The remarkable feature of the Altair was not the metal case, or the rows of switches and lights on the front panel, or the enthusiasm of Popular Electronics, or that it came from Albuquerque. Rather, it was one electronic component that lay inside: a semiconductor chip mounted on a piece of inch-long black plastic and marked in tiny lettering INTEL 8080. The chip, which was no larger than the numbers 8080 as they appear on this page, contained the central processing unit of a computer and was the most notable example of what the semiconductor companies had taken to calling a microprocessor.

Actions to take:
1. Rewrite the paragraph in the passage about the Altair that begins "The remarkable feature of the Altair" so that it is shorter and keeps its main facts.
2. Transcribe the passage about the Altair word for word, starting with "The remarkable feature" and going on through "calling a microprocessor.".
3. According to the passage about the Altair, which features were not its remarkable feature? List every one.

Extracted information:
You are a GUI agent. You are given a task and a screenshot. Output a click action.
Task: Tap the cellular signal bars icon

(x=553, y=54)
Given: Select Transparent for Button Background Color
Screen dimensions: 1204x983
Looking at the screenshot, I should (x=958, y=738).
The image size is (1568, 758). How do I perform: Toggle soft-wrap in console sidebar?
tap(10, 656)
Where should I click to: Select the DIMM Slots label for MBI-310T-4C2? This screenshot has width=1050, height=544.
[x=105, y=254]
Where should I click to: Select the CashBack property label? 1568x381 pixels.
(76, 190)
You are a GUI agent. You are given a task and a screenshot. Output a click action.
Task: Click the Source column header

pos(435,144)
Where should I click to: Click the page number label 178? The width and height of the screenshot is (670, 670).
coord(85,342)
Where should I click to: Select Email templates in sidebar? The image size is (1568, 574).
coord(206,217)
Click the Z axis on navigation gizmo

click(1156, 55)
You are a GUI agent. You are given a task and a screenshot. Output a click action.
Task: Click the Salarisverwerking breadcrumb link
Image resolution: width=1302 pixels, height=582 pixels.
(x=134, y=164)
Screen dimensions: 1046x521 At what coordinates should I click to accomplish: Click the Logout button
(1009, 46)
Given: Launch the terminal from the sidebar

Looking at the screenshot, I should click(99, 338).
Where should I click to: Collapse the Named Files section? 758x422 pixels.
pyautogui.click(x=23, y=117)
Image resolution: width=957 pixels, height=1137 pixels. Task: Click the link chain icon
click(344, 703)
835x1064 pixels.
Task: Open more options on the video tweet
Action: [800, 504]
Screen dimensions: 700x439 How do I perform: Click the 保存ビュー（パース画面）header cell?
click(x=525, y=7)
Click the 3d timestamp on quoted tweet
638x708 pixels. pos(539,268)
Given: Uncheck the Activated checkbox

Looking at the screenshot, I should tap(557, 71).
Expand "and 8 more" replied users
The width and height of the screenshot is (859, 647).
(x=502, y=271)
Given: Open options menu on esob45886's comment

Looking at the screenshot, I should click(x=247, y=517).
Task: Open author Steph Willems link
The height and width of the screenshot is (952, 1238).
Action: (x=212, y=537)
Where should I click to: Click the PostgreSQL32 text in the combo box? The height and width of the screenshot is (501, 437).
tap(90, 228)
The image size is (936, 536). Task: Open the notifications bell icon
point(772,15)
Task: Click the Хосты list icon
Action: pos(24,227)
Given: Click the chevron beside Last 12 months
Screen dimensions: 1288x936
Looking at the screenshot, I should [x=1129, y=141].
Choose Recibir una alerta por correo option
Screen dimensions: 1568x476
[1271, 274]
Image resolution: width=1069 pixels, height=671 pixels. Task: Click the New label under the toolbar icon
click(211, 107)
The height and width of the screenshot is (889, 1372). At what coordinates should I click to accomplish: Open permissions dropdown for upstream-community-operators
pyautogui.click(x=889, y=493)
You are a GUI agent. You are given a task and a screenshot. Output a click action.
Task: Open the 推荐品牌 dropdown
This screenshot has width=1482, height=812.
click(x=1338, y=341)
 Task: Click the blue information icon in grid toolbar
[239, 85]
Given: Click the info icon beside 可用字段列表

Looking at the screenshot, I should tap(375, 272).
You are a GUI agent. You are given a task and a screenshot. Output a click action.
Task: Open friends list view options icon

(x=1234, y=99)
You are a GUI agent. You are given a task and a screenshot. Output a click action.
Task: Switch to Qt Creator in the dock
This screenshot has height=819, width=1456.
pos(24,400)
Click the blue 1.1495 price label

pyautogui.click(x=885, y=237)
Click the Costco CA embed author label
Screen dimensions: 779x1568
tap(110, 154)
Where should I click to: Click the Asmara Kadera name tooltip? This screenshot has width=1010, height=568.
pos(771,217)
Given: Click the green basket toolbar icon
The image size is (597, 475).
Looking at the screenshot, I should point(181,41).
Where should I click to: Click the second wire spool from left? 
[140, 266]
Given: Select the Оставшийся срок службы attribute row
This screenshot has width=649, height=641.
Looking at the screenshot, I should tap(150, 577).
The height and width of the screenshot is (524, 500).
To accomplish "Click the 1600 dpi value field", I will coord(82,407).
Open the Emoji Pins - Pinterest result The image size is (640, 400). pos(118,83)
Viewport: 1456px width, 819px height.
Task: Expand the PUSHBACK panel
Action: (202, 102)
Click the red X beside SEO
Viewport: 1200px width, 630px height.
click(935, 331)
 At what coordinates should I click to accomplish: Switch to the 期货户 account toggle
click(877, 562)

Answer set:
1. The Altair's remarkable feature was not its metal case, its front-panel switches and lights, the enthusiasm of Popular Electronics, or its origin in Albuquerque. It was a semiconductor chip inside, mounted on an inch-long piece of black plastic and marked INTEL 8080. No larger than the printed numbers 8080, the chip contained a computer's central processing unit. It was the most notable example of what semiconductor companies had begun calling a microprocessor.

2.
The remarkable feature of the Altair was not the metal case, or the rows of switches and lights on the front panel, or the enthusiasm of Popular Electronics, or that it came from Albuquerque. Rather, it was one electronic component that lay inside: a semiconductor chip mounted on a piece of inch-long black plastic and marked in tiny lettering INTEL 8080. The chip, which was no larger than the numbers 8080 as they appear on this page, contained the central processing unit of a computer and was the most notable example of what the semiconductor companies had taken to calling a microprocessor.

3.
- The metal case
- The rows of switches and lights on the front panel
- The enthusiasm of Popular Electronics
- That it came from Albuquerque